Scalable Nonblocking Data Structures
An anonymous reader writes "InfoQ has an interesting writeup of Dr. Cliff Click's work on developing highly concurrent data structures for use on the Azul hardware (which is in production with 768 cores), supporting 700+ hardware threads in Java. The basic idea is to use a new coding style that involves a large array to hold the data (allowing scalable parallel access), atomic update on those array words, and a finite-state machine built from the atomic update and logically replicated per array word.
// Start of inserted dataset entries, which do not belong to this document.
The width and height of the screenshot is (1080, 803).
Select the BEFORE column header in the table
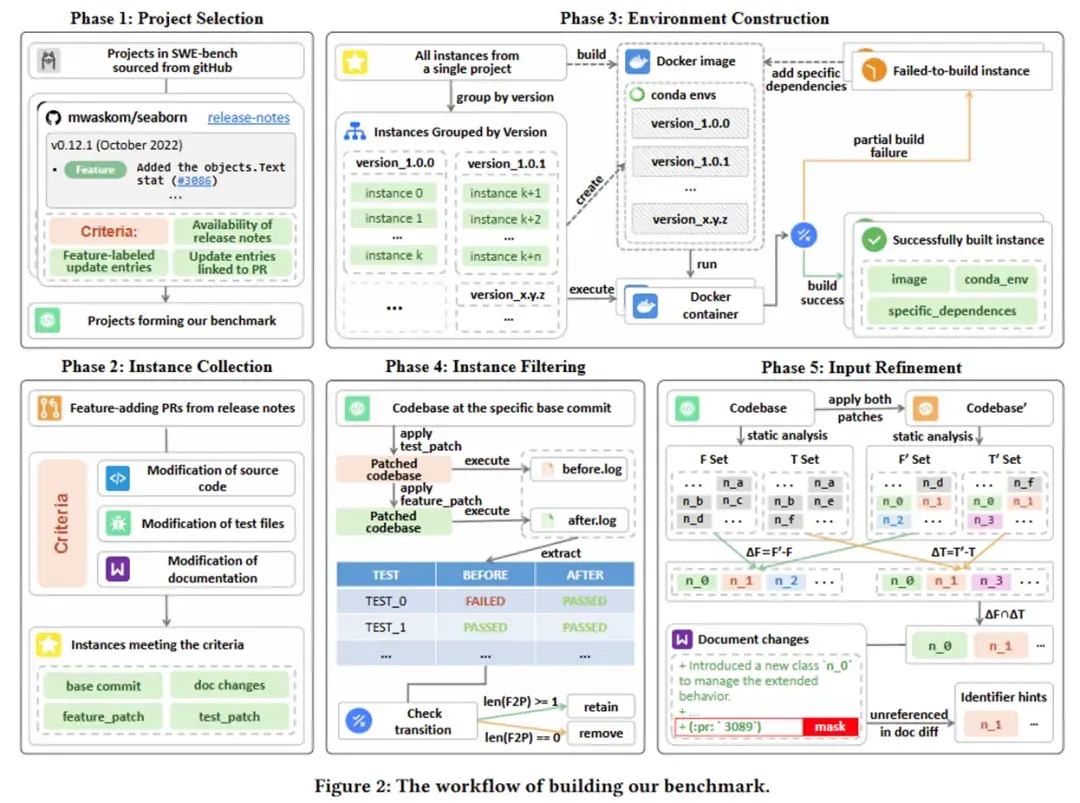(x=485, y=575)
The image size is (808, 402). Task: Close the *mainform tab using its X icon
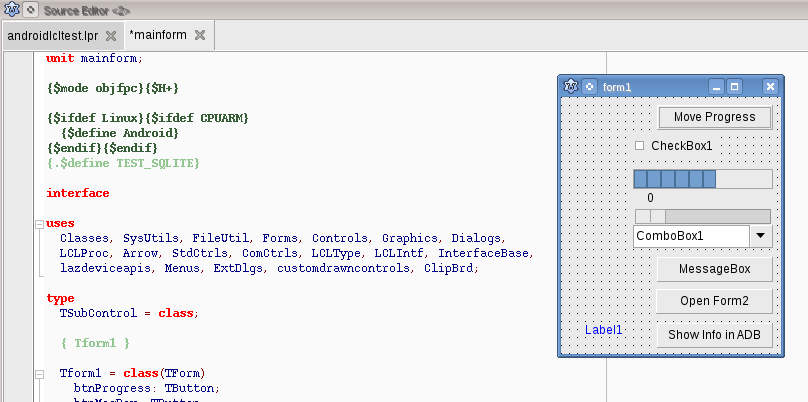coord(200,35)
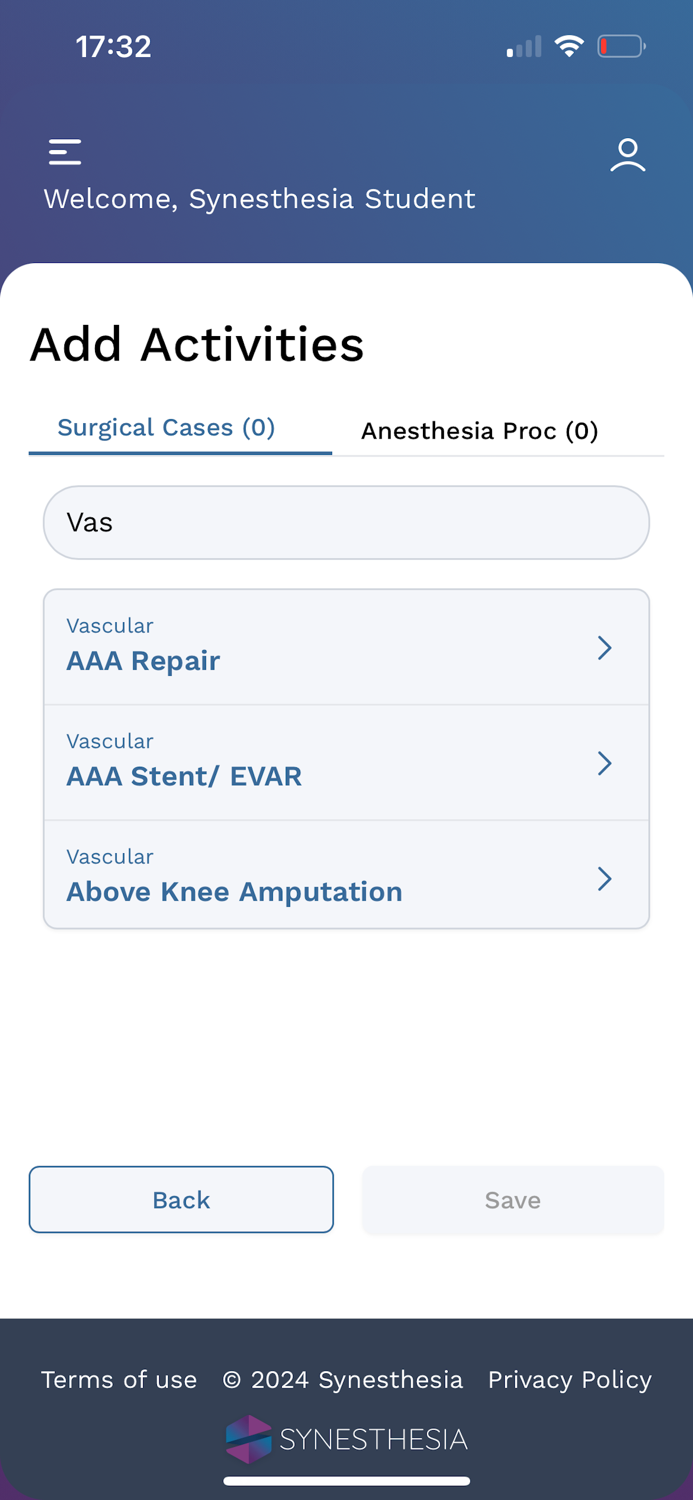
Task: Expand the AAA Stent/ EVAR entry
Action: [x=605, y=763]
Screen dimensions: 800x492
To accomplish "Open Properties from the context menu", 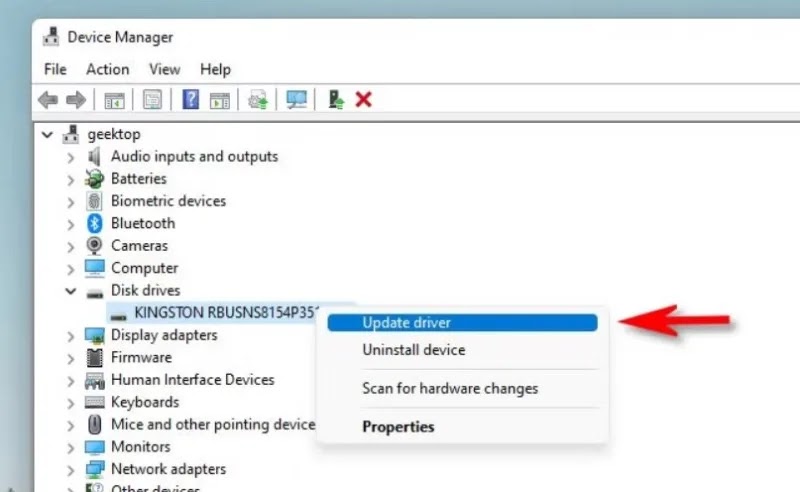I will coord(398,427).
The end result is a coding style that has allowed Click to build 2.5 lock-free data structures that also scale remarkably well."
Woah, yeah - sounds great from the summary.
Now WTF does that all mean!?
I have to RTFA!?
Damn!
AT&ROFLMAO
why are there fewer than 1 thread per core? It says 768 cores, but only 700 threads. Does it need the rest of the cores just to manage the large number of threads?
Damn_registrars has no butt-hole. Damn_registrars has no use for a butt-hole.
The compare-and-swap approach is backed up by academic research: http://www.cl.cam.ac.uk/TechReports/UCAM-CL-TR-579.pdf [Practical Lock Freedom]
Google Talk by the author.
700 threads in JAVA? Why not use C++, actually optimize the hell out of the code, and get it down considerably. Or get a lot more done per thread.
Or... is this just a way to avoid having to get the really good coders who are more costly than the burn-bags?
If brevity is the soul of wit, then how does one explain Twitter?
Click gave a Google Tech Talk last year on his lock-free hashtable as part of the 'advanced topics in programming languages' series. The one hour talk is available on Google Video here: http://video.google.com/videoplay?docid=2139967204534450862 .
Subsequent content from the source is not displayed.